◆ **Data for review**:
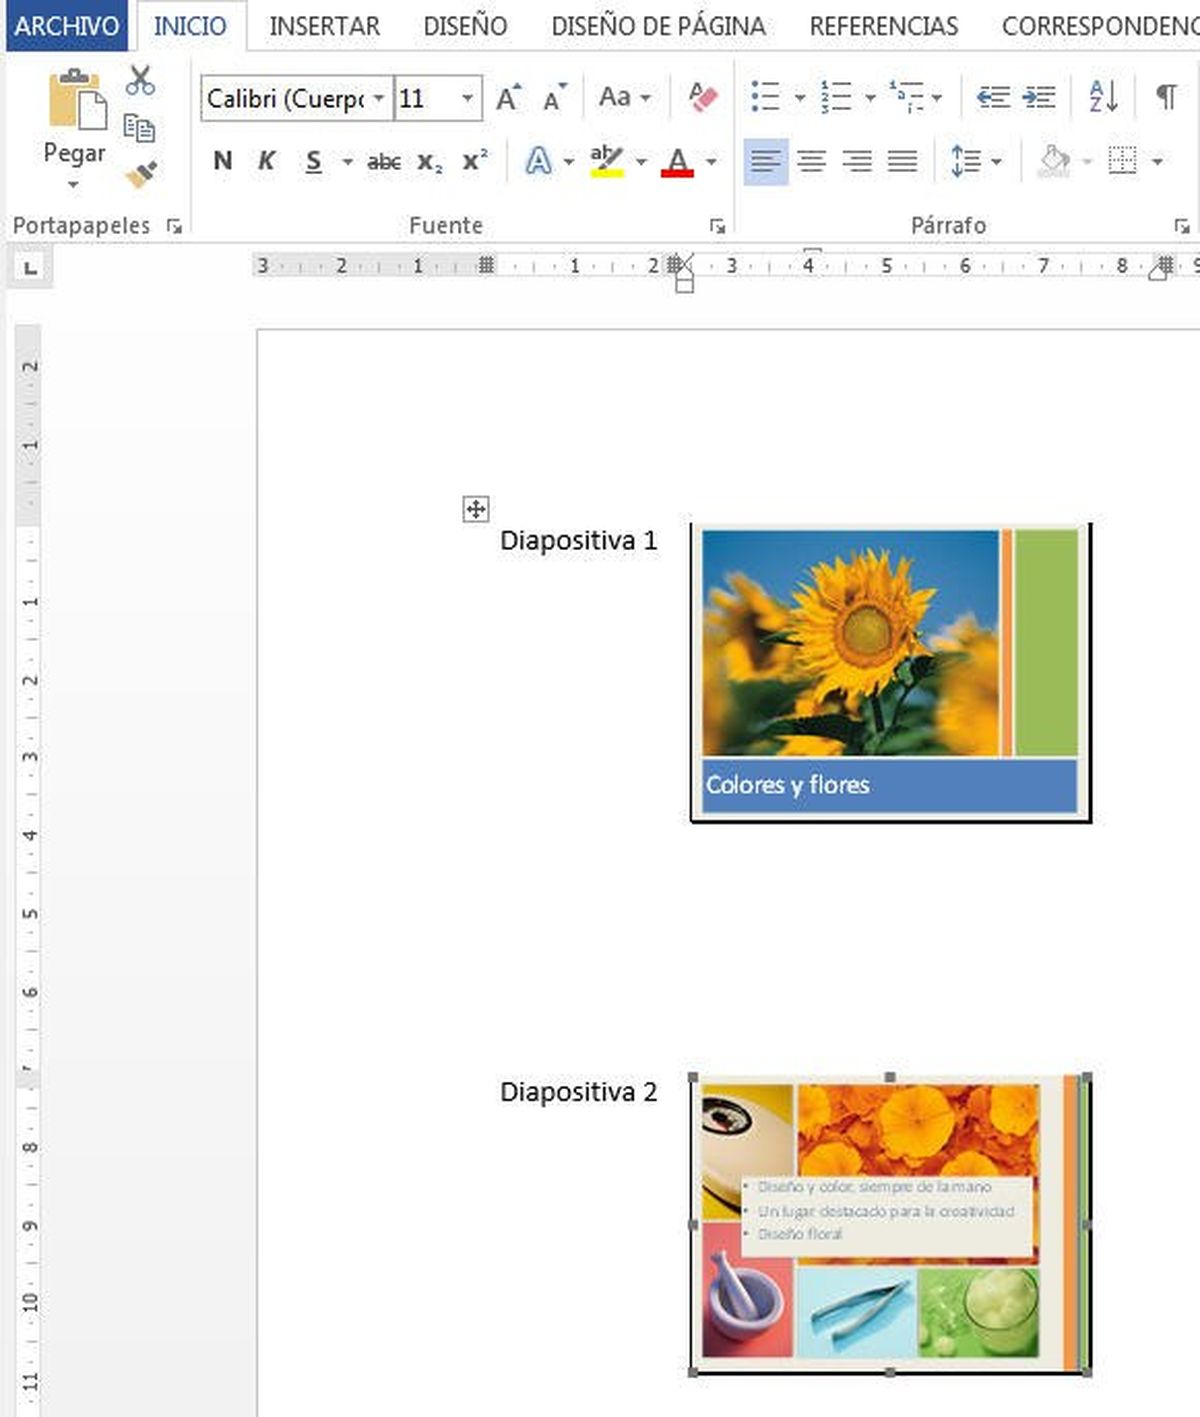The image size is (1200, 1417).
Task: Open the Ordenar (sort A-Z) tool
Action: coord(1101,95)
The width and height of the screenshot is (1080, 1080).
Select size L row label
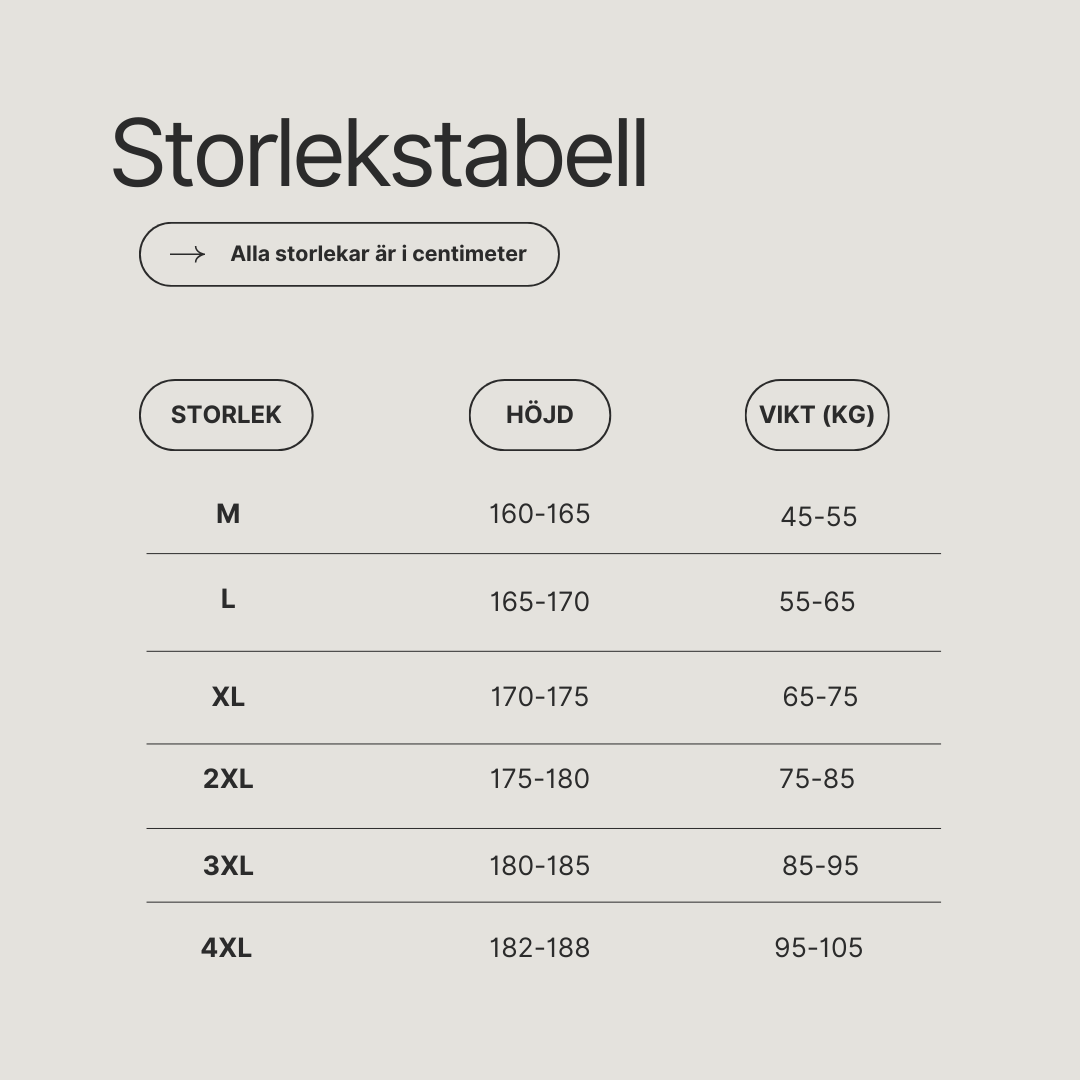tap(228, 599)
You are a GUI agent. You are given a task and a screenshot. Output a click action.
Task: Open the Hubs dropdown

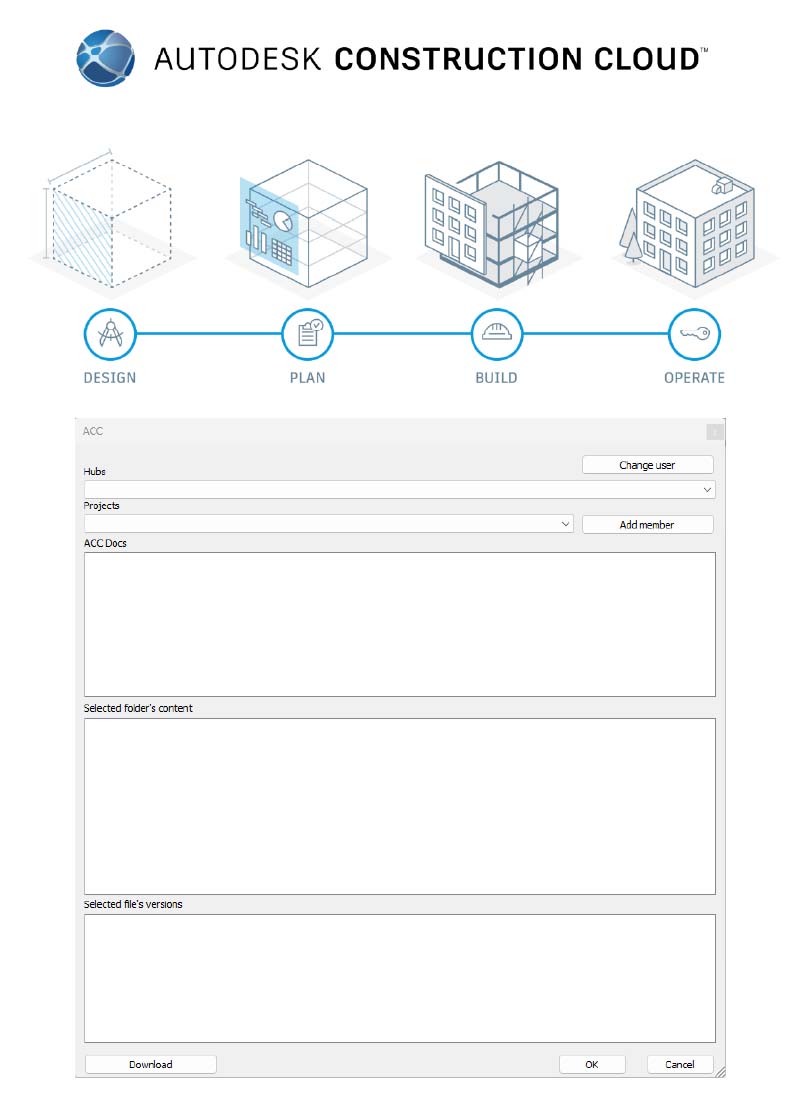(x=400, y=489)
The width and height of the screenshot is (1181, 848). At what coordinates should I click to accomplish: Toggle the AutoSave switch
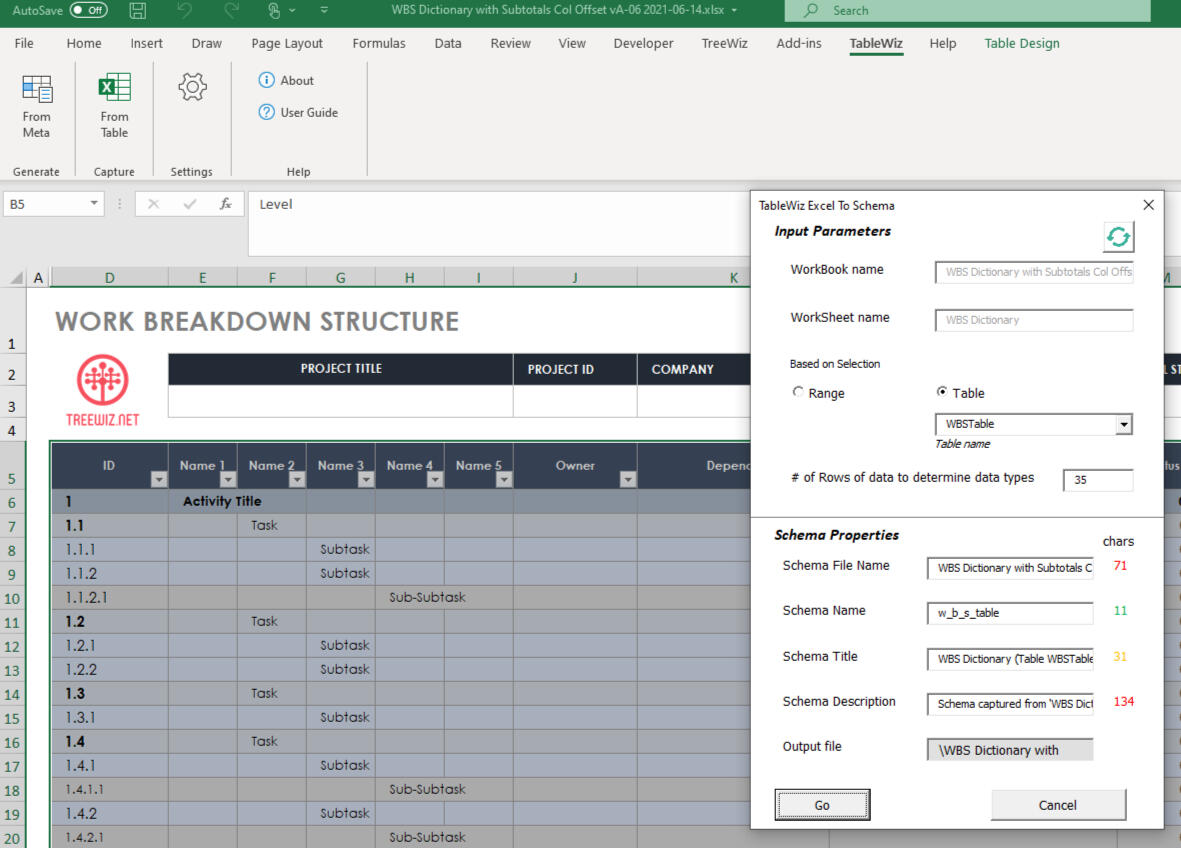[89, 10]
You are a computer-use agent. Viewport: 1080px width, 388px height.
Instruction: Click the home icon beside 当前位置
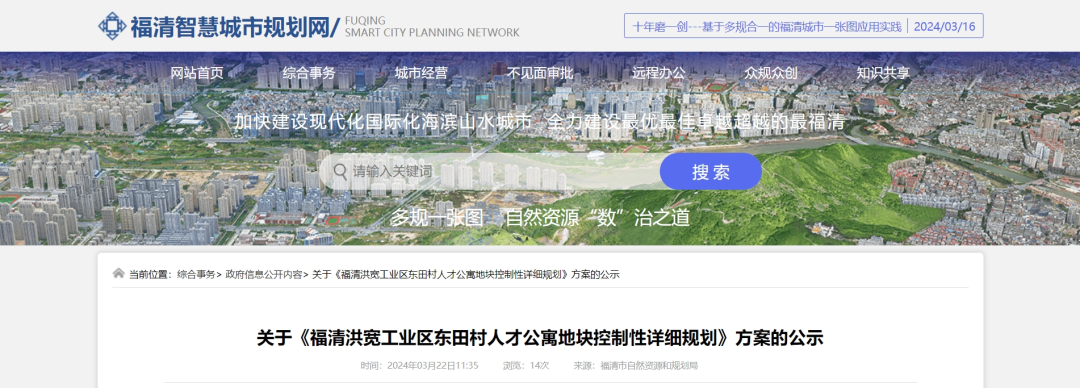[x=119, y=274]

◆ **Aim of the exercise**:
All lines with the word "agent" should be copied from the material above.

◆ **Solution to this task**:
You are a GUI agent. You are given a task and a screenshot. Output a click action.
You are a computer-use agent. Viewport: 1080px width, 388px height.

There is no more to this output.